23. Kansas City Royals (2–4, minus-9)
When the Royals charged to consecutive AL pennants in 2014 and '15, they did so largely on the strength of an impenetrable bullpen. While nearly every other team dealt with the usual volatility and heartbreak that comes with using failed starting pitchers in huge spots, Kansas City kept winning close games. Fall behind the Royals after six innings, and you were doomed to fail. Tie them after six, and you were still in deep trouble.
No bullpen can beat the odds forever, though: So far this season, K.C.'s 'pen has been a disaster. On Opening Day in Minnesota, the Royals came into the seventh inning tied 1-1 . . . only to cough up six runs in the seventh and lose 7-1. In their second game, they trailed 3-1 heading into the seventh . . . only to give up six more and lose 9-1. In the final game of the opening series against the Twins last Thursday, Kansas City entered the seventh tied 3-3 . . . and surrendered two runs to lose 5-3. The coup de grâce came Sunday against the Astros. After winning the first two games of the series, the Royals had a 3-1 lead and were nine outs from a series sweep when (stop me if you’ve heard this one) . . . they rolled out the red carpet of runs. The first two scored in another disastrous seventh inning. K.C. scored one in the top of the ninth to take the lead but Houston stormed right back to tie it in the bottom of the inning. The final insult came in the 12th, when the Royals 'pen blew the game on, of all things, a walkoff walk.

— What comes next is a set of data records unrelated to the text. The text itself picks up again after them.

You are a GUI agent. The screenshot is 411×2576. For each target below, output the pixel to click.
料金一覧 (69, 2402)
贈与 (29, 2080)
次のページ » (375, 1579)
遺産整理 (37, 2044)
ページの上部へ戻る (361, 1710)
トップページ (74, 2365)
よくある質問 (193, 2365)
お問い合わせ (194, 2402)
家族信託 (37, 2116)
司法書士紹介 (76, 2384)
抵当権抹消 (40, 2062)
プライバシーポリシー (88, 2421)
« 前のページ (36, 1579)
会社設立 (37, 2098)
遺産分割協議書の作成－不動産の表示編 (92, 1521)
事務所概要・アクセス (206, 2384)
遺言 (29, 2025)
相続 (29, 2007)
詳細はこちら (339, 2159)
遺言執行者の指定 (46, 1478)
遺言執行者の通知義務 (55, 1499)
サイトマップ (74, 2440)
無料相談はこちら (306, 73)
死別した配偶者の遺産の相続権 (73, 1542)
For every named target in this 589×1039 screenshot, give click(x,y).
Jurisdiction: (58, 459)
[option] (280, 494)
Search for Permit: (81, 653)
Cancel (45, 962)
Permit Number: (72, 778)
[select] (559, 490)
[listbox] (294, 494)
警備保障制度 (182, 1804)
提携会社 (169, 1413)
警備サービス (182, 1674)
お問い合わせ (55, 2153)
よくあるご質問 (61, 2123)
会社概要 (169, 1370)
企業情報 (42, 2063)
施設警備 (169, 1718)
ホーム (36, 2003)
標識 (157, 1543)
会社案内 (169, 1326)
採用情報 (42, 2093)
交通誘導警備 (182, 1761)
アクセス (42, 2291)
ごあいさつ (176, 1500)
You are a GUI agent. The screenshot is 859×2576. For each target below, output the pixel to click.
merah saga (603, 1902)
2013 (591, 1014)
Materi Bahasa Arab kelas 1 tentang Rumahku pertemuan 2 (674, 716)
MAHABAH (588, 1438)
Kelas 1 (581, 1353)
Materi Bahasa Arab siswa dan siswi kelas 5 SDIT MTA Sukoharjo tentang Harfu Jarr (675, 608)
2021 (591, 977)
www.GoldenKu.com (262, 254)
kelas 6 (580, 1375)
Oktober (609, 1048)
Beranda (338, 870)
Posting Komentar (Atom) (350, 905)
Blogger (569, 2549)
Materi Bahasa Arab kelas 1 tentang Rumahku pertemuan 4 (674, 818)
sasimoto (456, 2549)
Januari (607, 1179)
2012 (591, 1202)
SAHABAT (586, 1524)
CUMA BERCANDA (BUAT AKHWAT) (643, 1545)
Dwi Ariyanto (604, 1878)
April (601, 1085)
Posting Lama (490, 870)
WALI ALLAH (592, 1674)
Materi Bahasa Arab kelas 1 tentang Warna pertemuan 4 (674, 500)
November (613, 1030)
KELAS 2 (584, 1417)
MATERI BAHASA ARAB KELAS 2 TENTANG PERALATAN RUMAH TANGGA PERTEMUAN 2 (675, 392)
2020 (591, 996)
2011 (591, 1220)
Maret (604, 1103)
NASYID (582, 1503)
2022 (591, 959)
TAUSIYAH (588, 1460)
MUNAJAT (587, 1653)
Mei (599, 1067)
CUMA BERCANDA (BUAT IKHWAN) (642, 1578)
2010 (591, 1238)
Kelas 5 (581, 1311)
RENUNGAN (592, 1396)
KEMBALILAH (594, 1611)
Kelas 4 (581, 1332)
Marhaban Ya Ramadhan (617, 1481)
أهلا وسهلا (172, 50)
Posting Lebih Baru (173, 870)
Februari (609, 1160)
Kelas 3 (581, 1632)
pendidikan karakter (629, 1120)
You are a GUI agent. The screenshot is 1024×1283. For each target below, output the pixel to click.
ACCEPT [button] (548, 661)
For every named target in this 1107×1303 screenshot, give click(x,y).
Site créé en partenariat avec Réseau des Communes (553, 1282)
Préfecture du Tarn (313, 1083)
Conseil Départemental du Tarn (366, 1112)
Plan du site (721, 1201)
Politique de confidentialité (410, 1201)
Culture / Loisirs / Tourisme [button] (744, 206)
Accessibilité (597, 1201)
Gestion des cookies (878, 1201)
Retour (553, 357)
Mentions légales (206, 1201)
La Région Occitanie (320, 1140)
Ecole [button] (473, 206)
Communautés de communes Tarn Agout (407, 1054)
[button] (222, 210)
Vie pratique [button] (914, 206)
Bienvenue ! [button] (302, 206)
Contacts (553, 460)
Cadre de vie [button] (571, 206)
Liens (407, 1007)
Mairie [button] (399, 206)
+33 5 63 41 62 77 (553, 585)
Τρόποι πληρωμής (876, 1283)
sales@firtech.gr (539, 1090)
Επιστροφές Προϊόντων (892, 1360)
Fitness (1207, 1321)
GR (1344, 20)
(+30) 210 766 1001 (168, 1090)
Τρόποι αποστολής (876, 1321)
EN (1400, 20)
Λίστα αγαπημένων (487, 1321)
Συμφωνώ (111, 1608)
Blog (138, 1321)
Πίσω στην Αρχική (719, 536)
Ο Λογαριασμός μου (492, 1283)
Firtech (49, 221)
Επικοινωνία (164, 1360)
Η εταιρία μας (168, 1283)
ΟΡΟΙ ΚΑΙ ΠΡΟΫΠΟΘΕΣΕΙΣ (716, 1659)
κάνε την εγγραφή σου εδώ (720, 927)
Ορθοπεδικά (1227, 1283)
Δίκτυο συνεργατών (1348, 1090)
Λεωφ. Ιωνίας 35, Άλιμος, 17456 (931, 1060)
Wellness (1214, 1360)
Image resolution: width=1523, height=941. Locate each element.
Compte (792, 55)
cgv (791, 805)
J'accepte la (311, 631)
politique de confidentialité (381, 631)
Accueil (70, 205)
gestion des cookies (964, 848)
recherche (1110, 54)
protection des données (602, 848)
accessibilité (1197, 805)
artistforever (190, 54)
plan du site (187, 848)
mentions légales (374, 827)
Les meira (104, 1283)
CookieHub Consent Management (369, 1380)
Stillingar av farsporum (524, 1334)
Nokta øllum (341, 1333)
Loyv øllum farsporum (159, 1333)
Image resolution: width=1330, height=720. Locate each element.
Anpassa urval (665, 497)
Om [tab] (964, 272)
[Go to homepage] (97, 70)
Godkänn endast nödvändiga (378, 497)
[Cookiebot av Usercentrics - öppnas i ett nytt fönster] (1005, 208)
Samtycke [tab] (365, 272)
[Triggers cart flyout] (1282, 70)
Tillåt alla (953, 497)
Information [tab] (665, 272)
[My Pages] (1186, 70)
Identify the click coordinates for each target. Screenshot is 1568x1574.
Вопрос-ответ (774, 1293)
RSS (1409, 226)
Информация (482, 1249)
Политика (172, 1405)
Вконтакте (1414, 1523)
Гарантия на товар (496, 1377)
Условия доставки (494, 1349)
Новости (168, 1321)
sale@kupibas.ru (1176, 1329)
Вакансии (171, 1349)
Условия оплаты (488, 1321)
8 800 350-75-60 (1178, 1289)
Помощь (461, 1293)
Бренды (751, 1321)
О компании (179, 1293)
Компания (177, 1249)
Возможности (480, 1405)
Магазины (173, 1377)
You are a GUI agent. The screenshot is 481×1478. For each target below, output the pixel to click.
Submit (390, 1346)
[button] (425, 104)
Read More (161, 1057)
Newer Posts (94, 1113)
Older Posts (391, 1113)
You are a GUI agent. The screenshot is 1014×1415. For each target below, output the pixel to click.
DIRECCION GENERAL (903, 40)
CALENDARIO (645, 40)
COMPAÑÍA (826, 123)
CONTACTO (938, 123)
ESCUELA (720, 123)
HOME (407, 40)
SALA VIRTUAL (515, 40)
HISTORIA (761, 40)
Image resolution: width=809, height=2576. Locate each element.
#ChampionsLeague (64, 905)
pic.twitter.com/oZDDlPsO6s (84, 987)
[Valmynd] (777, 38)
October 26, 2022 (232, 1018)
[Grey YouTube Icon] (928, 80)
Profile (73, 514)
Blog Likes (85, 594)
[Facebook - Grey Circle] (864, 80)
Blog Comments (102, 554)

Multiple culprits share the blame. Matt Strahm got blasted for four runs in ⅓ of an inning on Opening Day and another two runs in ⅓ of an inning in game two of the season, before walking three batters in losing Sunday’s game. Travis Wood allowed two runs in ⅓ of an inning on Opening Day, recorded two combined outs in his next two outings, then yielded a two-out, game-tying homer on Sunday. Meanwhile, a few disenchanted Kansas City fans are already calling for Kelvin Herrera to lose the closer job after blowing Sunday’s game, particularly with former-Royals-closer-turned-current-K.C.-setup-man Joakim Soria one of the few relievers to hold up through that first nightmarish first week.
But the main takeaway here is much simpler than that: Neither the Royals nor any other team can outrun the bullpen regression monster for long. Which means they’ll likely need to find other ways to win. With a shaky rotation made worse by the death of Yordano Ventura over the winter, finding those alternate paths to success could be awfully tough.